### Task statement
Collect every line below that contains the word "preview".

### Entries taken from a collection
......

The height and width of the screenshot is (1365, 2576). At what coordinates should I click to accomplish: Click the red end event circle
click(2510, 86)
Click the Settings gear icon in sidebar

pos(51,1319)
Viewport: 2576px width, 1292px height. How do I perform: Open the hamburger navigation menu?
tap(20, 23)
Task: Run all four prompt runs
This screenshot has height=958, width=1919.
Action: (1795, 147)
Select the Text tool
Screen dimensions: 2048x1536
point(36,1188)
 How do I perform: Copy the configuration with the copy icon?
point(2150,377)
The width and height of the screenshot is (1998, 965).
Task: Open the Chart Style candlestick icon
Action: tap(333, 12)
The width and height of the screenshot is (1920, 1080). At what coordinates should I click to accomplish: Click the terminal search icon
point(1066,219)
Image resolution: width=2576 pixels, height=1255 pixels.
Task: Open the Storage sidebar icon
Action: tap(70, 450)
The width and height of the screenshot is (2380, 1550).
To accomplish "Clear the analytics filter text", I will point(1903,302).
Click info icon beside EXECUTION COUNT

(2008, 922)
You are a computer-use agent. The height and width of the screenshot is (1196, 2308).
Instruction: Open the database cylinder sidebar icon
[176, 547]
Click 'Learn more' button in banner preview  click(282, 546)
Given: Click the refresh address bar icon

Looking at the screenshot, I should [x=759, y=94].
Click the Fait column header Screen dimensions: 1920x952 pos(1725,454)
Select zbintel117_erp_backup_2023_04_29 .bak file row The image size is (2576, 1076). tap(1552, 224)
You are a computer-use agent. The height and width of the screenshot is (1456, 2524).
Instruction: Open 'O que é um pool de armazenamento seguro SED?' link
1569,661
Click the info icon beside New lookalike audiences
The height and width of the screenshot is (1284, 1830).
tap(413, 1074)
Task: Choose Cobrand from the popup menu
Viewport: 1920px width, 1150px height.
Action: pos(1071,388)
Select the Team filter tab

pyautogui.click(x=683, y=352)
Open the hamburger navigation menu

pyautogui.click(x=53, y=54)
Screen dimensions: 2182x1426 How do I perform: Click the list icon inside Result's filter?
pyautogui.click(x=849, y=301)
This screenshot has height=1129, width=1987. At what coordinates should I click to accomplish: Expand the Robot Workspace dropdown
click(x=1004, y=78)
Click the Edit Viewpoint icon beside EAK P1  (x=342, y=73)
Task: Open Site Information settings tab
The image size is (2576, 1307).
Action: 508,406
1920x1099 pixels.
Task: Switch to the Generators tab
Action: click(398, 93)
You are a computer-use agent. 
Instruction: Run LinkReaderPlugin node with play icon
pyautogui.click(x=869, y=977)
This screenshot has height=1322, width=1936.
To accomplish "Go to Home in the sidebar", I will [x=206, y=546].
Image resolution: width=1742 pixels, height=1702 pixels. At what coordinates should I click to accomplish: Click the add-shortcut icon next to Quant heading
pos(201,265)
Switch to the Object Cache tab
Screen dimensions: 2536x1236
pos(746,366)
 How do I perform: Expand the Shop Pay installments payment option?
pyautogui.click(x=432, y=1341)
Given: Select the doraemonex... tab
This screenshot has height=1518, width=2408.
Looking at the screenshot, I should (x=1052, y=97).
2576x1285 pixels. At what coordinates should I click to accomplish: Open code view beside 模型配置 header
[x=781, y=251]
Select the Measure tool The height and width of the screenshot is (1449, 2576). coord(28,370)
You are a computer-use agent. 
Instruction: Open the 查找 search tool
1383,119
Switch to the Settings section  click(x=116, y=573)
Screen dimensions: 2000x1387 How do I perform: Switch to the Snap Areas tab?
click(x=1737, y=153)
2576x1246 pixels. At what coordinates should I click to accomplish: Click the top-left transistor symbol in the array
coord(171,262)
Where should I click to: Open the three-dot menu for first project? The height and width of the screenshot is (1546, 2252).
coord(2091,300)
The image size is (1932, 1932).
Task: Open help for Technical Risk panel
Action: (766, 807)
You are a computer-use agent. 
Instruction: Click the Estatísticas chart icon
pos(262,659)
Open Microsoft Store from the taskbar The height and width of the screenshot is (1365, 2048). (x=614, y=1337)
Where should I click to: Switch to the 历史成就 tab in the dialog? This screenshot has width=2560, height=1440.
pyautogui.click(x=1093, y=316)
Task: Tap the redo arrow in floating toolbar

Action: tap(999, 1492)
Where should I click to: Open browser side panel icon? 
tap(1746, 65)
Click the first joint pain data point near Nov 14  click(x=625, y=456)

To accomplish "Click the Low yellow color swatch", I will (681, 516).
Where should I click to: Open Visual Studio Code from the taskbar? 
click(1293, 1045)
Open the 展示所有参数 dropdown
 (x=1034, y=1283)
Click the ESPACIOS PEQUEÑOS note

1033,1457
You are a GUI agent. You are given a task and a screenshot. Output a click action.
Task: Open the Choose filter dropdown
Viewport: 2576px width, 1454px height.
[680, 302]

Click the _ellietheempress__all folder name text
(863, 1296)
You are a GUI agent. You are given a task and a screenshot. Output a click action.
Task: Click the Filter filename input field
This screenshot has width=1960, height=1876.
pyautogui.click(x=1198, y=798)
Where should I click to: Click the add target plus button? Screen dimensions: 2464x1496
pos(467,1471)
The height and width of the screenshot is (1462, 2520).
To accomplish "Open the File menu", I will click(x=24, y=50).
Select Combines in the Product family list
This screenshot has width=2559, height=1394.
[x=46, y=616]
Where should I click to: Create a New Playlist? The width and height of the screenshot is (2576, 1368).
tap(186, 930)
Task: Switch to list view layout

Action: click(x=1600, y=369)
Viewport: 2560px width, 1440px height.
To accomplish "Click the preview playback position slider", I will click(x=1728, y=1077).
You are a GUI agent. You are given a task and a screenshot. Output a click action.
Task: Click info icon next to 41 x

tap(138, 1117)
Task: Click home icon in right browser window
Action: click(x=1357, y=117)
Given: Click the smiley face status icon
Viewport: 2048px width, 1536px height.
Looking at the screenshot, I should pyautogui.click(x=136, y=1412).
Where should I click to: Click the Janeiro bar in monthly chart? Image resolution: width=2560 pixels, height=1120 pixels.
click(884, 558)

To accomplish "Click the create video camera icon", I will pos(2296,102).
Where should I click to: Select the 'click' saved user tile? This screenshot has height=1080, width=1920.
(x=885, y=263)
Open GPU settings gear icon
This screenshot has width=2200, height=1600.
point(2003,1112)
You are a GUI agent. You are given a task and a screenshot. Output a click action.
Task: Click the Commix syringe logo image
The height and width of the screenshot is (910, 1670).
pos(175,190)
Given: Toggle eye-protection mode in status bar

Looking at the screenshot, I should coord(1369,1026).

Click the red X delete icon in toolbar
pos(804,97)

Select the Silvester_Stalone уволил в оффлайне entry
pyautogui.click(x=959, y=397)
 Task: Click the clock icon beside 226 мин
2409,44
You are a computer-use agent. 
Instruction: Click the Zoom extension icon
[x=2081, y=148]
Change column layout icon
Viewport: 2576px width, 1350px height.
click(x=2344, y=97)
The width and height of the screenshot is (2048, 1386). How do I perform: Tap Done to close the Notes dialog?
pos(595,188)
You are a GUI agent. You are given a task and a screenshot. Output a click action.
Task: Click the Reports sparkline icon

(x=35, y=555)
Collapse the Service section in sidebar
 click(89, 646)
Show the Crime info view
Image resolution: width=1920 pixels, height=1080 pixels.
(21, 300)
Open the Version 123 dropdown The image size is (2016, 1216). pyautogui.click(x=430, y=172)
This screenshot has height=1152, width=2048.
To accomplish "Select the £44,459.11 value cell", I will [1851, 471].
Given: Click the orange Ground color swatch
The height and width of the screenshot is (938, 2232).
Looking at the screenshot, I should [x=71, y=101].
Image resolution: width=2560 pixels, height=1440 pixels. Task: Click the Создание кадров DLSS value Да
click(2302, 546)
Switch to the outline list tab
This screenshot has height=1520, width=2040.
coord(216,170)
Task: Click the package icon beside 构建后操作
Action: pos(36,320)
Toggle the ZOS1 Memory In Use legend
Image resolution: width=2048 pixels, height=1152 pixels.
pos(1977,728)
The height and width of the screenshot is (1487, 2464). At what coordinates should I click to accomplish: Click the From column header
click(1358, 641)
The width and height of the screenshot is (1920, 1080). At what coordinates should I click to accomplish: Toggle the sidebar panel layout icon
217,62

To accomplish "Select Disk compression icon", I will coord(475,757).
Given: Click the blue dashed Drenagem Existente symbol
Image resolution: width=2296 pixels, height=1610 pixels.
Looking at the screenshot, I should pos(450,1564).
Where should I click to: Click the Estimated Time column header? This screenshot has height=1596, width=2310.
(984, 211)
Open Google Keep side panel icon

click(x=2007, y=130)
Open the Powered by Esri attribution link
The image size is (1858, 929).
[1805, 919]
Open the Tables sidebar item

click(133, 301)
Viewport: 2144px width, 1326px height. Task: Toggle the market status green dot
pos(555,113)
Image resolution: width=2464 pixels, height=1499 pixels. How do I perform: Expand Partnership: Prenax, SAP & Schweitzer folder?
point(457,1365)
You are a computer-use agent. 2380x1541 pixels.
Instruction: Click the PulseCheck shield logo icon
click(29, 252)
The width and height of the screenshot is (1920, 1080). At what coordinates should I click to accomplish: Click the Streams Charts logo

......

### Task response
Click 'Learn more' button in banner preview  click(282, 546)
To accomplish "Click the preview playback position slider", I will click(x=1728, y=1077).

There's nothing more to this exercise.